Serie D- Tamai stenta - De Agostini: "Ci vuole pazienza"
Una sola vittoria, un pareggio e due sconfitte nelle prime quattro di campionato e l’eliminazione dalla coppa a opera del Belluno. Probabilmente nel Borgo si aspettavano qualcosa di più dal nuovo corso targato Bisioli pur con rosa rinfozato rispetto alla scorsa stagione. Verrebbe da pensare che la persona alla quale dia meno fastidio il rodaggio problematico dei rossi sia Stefano De Agostini che ha chiuso proprio l’estate scorsa il rapporto con i Verardo e si trova ora a spasso. Invece Stefano, da signore qual’è, è il primo a gettare acqua sul fuoco.
“E normale – afferma – che all’inizio di un nuovo corso ci possano essere delle difficoltà.
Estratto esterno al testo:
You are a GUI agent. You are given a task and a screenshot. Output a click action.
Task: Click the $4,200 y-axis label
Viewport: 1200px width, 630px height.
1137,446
Succede quasi sempre. Il mister deve imparare a conoscere i ragazzi, i ragazzi devono capire bene cosa vuole il tecnico, vecchi e nuovi devono capirsi fra di loro e ogni singolo giocatore deve apprendere come sono soliti muoversi sul rettangolo i compagni. Ci vuole pazienza”.
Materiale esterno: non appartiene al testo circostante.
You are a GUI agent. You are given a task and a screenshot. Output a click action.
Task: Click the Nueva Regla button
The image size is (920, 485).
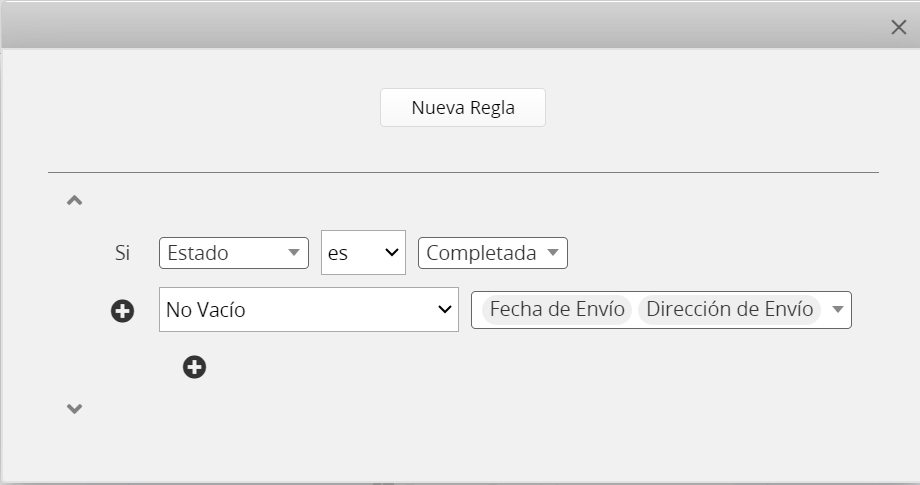462,108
Stefano allarga la visuale sul resto del gruppo C.
“La grande delusione di questo avvio – afferma – è indubbiamente il Mantova (terzultimo con soli 3 punti, ndr). Molti si aspettavano che fosse una corazzata come il Venezia o il Parma ai loro tempi in Lega D. Io – ammette – ero fra quelli. Poi ho visto i virgiliani giocare in casa del Cjarlins e ho capito che non avevano il potenziale per essere protagonisti. Almeno non sino al mercato di gennaio. Le altre – continua De Agostini – stanno facendo il loro campionato. Mi aspettavo un Arzichiampo da primato. Vincenzo Italiano non aveva fatto nulla per nascondersi in precampionato. Prevedo – profetizza – un duello sino all’ultima giornata con la Vecomp Verona”.
Domenica a Tamai arriverà il Delta.
“Saranno belve inferocite – prevede Stefano – per il caso Fissore (utilizzato senza sapere che doveva scontare una squalifica dalla passata stagione). Non sarà facile per i rossi, oltre a tutto privi di Maccan (3 gionate di squalifica, ndr)”.
Stefano presente?
“No – risponde -. Non ci sarò sino a quando i rossi non si tireranno su. Non voglio dar adito a voci strane. Non sono quel tipo di allenatore”.